## Exercise text
-*-

Henriksen adds, “Occasionally it sucked me in,” referring to Millennium’s relentlessly grim atmosphere. “But it was a tough show. It wasn’t an easy one. It was also kind of a groundbreaker at the time, I think.” Henriksen has been quoted as saying that it took him “a year” to get out of the head of Frank Black after the show was cancelled, and has often noted that he finds it difficult to detach himself from a character after the project has finished shooting.
When it came to Falling, Henriksen says he was actually leery at first of playing Willis Peterson, the conservative and homophobic father of a middle-aged gay man named John (Mortensen, who also wrote and scored the movie). Nearing the end of his life, perpetually angry and having pushed two wives and his children away from him, Willis is perhaps the most complex role of Henriksen’s career but one which he says was exhausting to play.
“I have to tell you the minute we were wrapped and we finished the movie, I said, ‘Viggo, I’m going to disappear for a while. I got to get myself back,’” Henriksen explains. “I was a little afraid to do it. I got so deep into some of it that I got a little afraid that I’m going to get a form of Alzheimer’s of some kind–I won’t be able to shake it. But I was able to shake it. But anyway, it was intense. It really was, the stakes were very high. And we had a short time to do it. We shot it in five weeks.”
Henriksen’s relationship with Mortensen–best known to genre fans as Aragorn in The Lord of the Rings–stretches back to the 2008 Western Appaloosa, in which both men starred alongside Ed Harris. “We both love Westerns and we all enjoyed it,” says Henriksen of his first collaboration with Mortensen. “All three of us: Ed loves Westerns. He knows how to ride, he knows how to do it. It was nice to meet Viggo. He’s as good a guy as I’ve ever met. I liked him right away, really good guy.”

-*-

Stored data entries
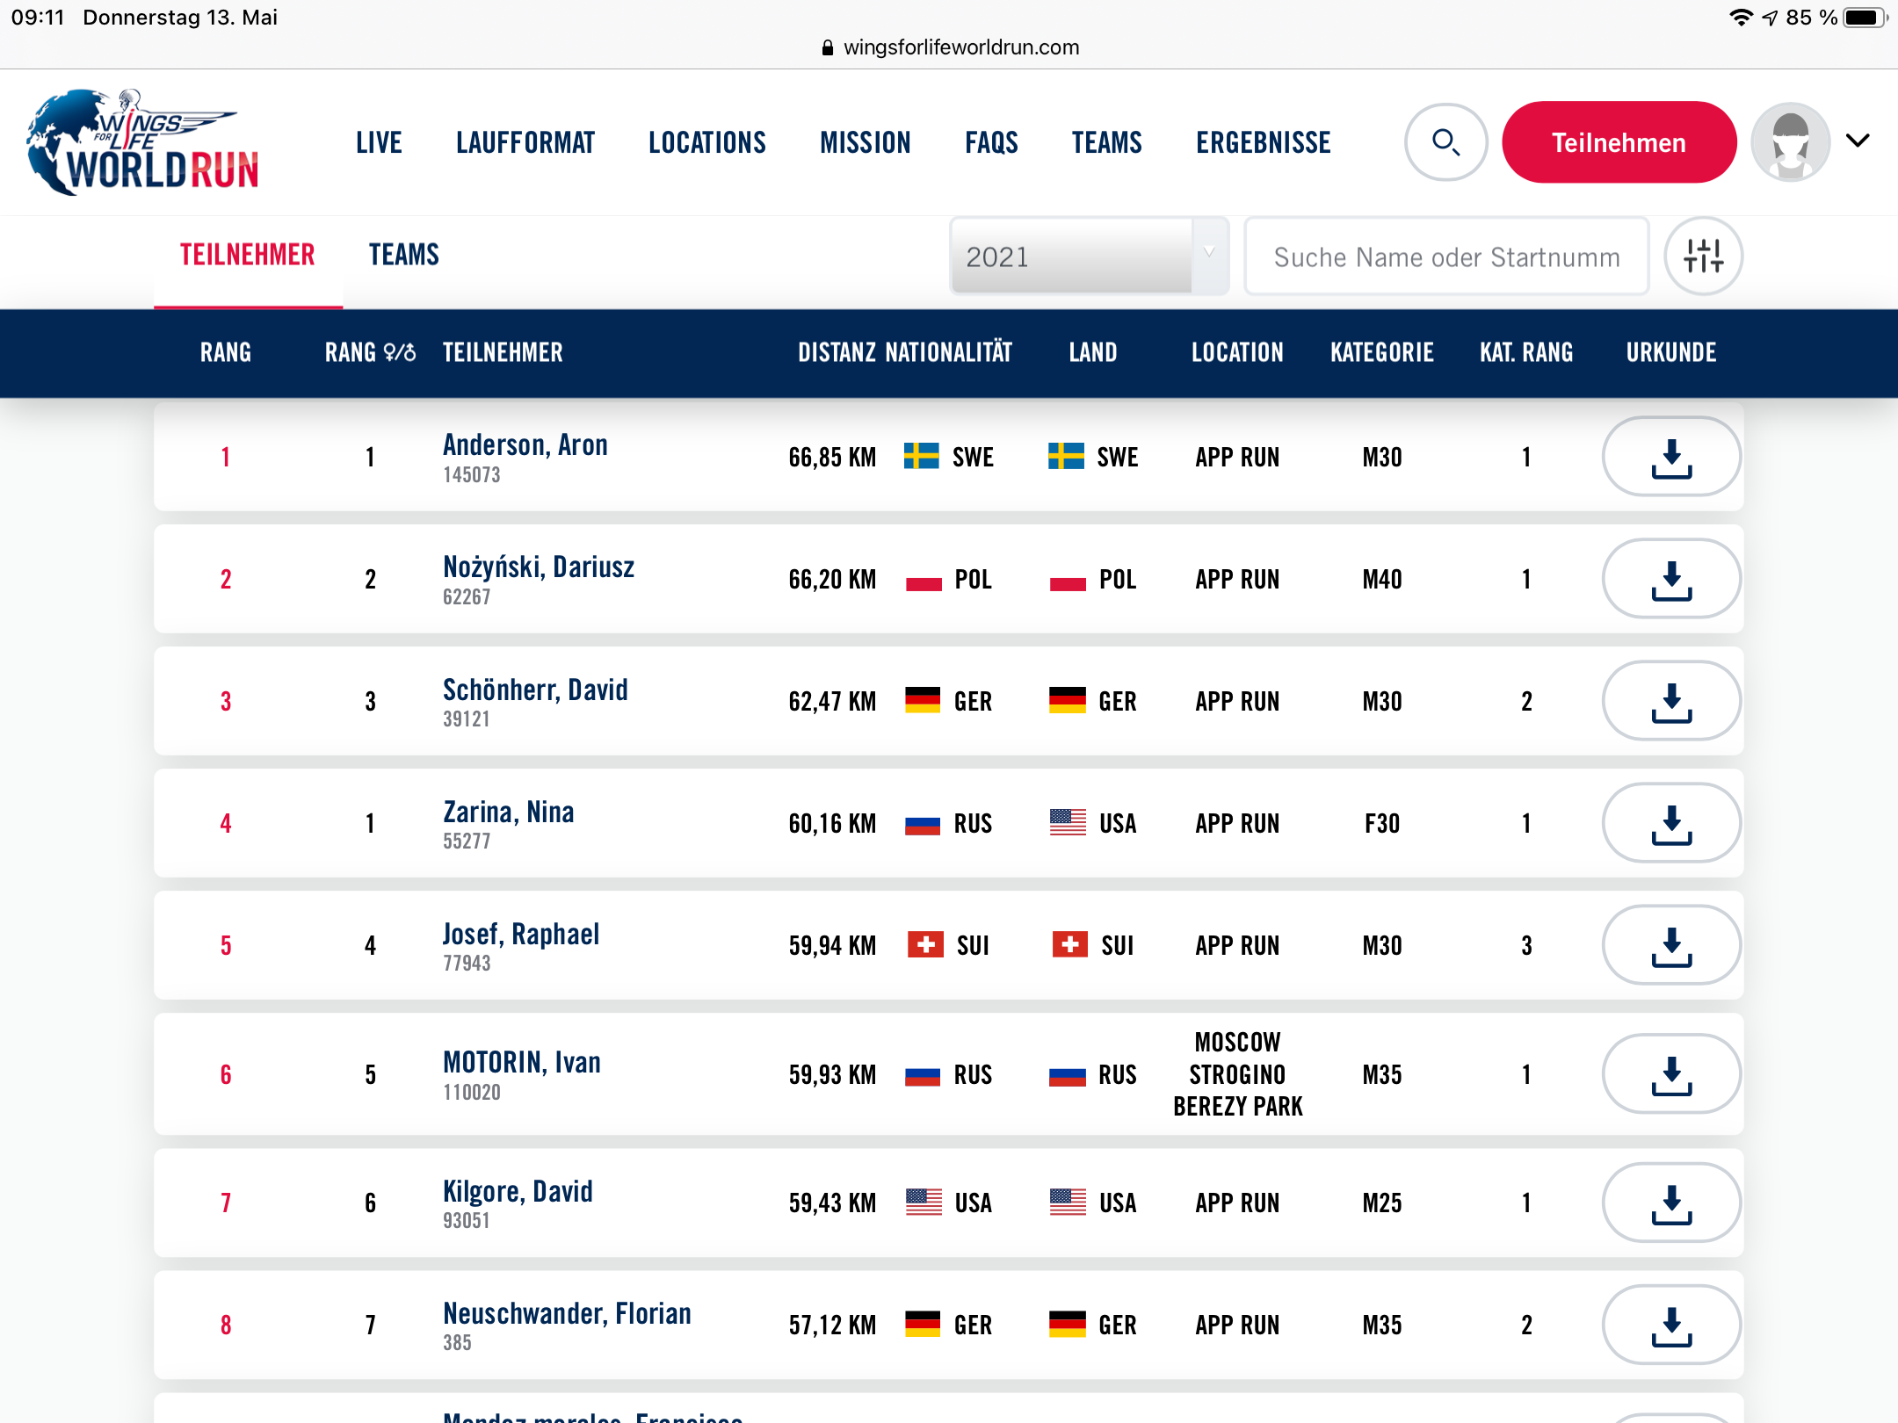Download certificate for Neuschwander, Florian
Viewport: 1898px width, 1423px height.
tap(1670, 1325)
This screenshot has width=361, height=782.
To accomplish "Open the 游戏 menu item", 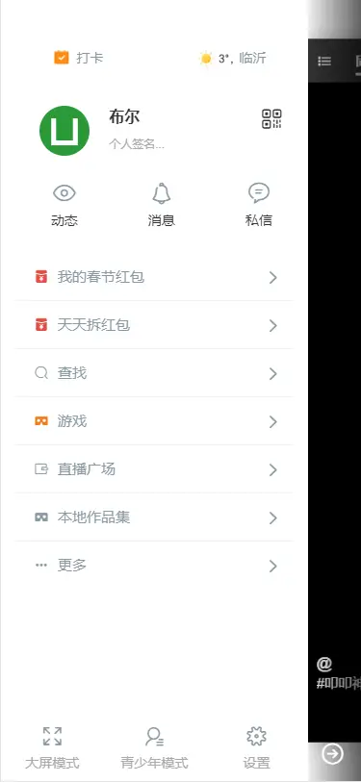I will [x=154, y=421].
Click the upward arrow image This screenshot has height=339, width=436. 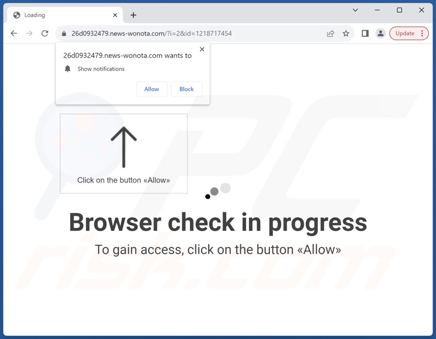(124, 147)
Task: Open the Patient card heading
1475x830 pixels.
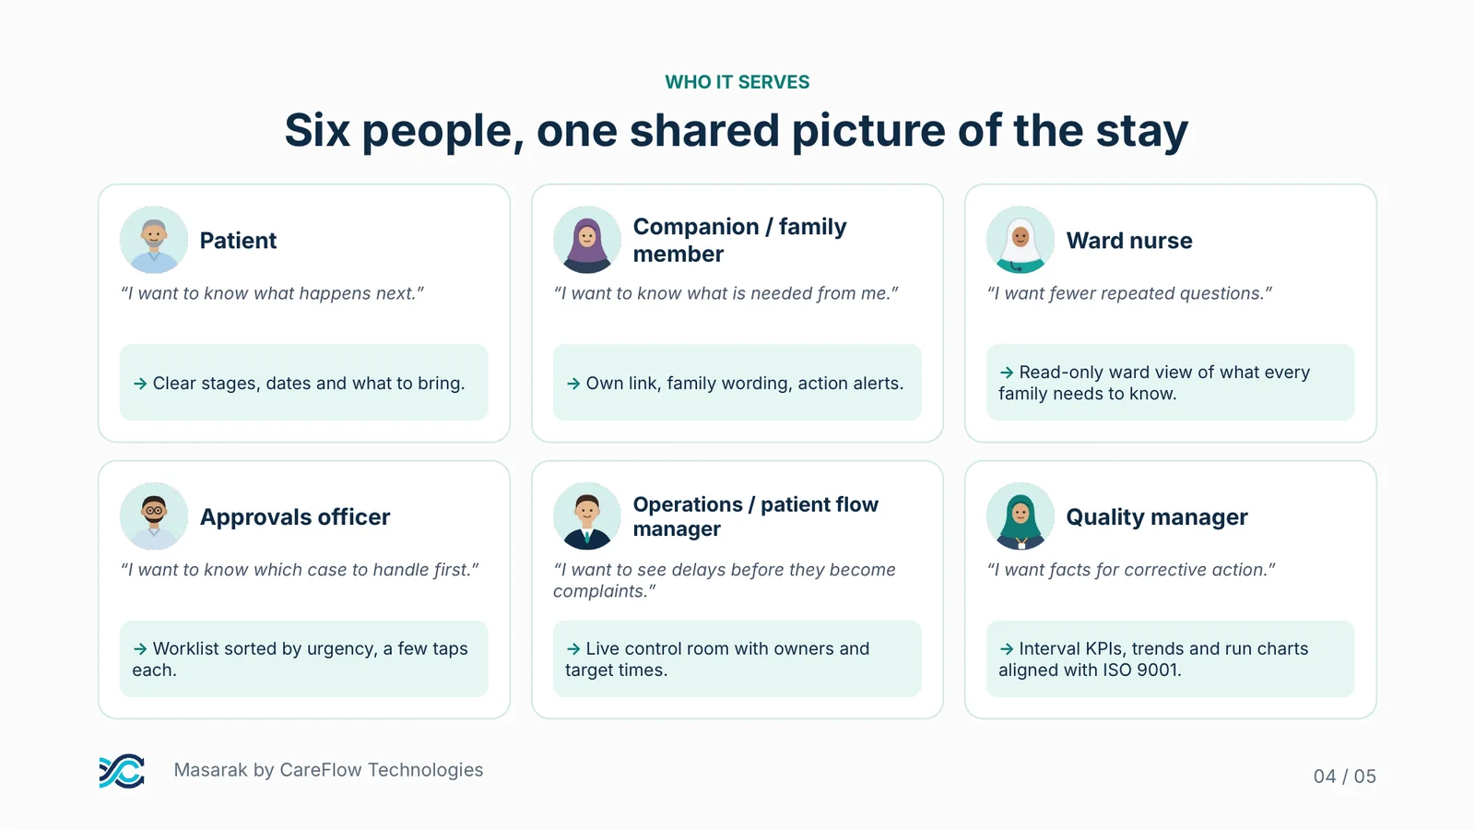Action: (238, 241)
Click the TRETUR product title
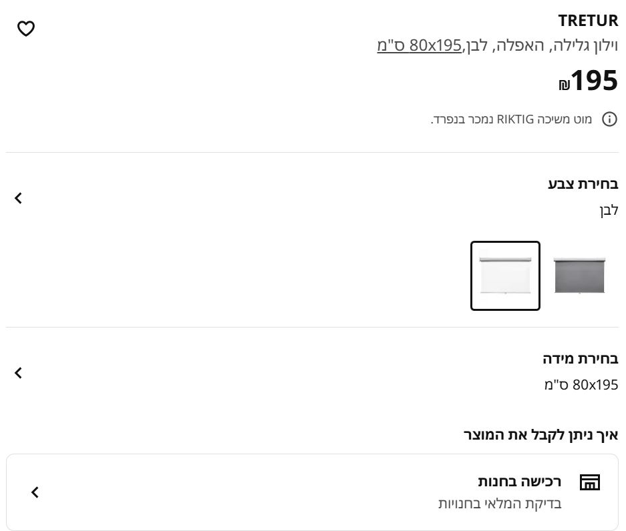This screenshot has height=531, width=626. 588,21
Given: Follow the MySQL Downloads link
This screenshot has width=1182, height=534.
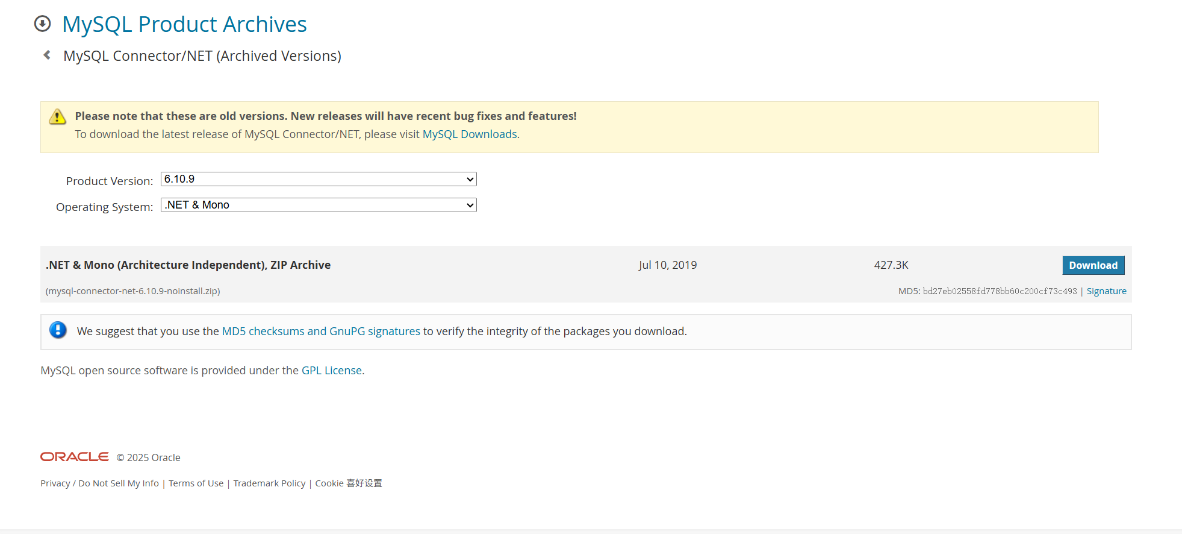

-*-

## Required actions
1. According to the Henriksen interview text, why did Henriksen tell Mortensen he would disappear for a while once Falling had wrapped? Answer in one to three sentences.
2. Carry on the Henriksen interview text from the point where it stops.

## Answers by task
1. He needed to get himself back. He had gone so deep into the role that he feared he would not be able to shake it, even worrying that he would develop a form of Alzheimer's.

2.
Nevertheless, Henriksen–a graduate of the Actors Studio and a practitioner of method acting–still wasn’t sure he wanted to play Willis when Mortensen sent him the Falling script. “It scared me,” he admits. “He said, ‘Would you do it?’ I said, ‘Sure, I’m scared, but I’ll do it.’ And then we lost the original backing and it took two years to finally get new backing, and he said, ‘You still want to do it?’ And I went, ‘Yeah.’ And he goes, ‘That didn’t sound very enthusiastic, Lance.’ I said to him, ‘The truth is, I’m going to have to visit some real dark places from my youth, my childhood, all of that, and I’m nervous.’”
In Falling, John brings Willis home to Los Angeles with him to stay with his family, including husband Eric (Terry Chen) and their adopted daughter Monica (Gabby Velis) while they look for a new home for Willis closer to John and his sister Sarah (Laura Linney). But Willis is resolutely against leaving his rural farm in heartland America, determined to stick to his sheltered lifestyle even as the onset of dementia begins to blur the past and the present in his mind.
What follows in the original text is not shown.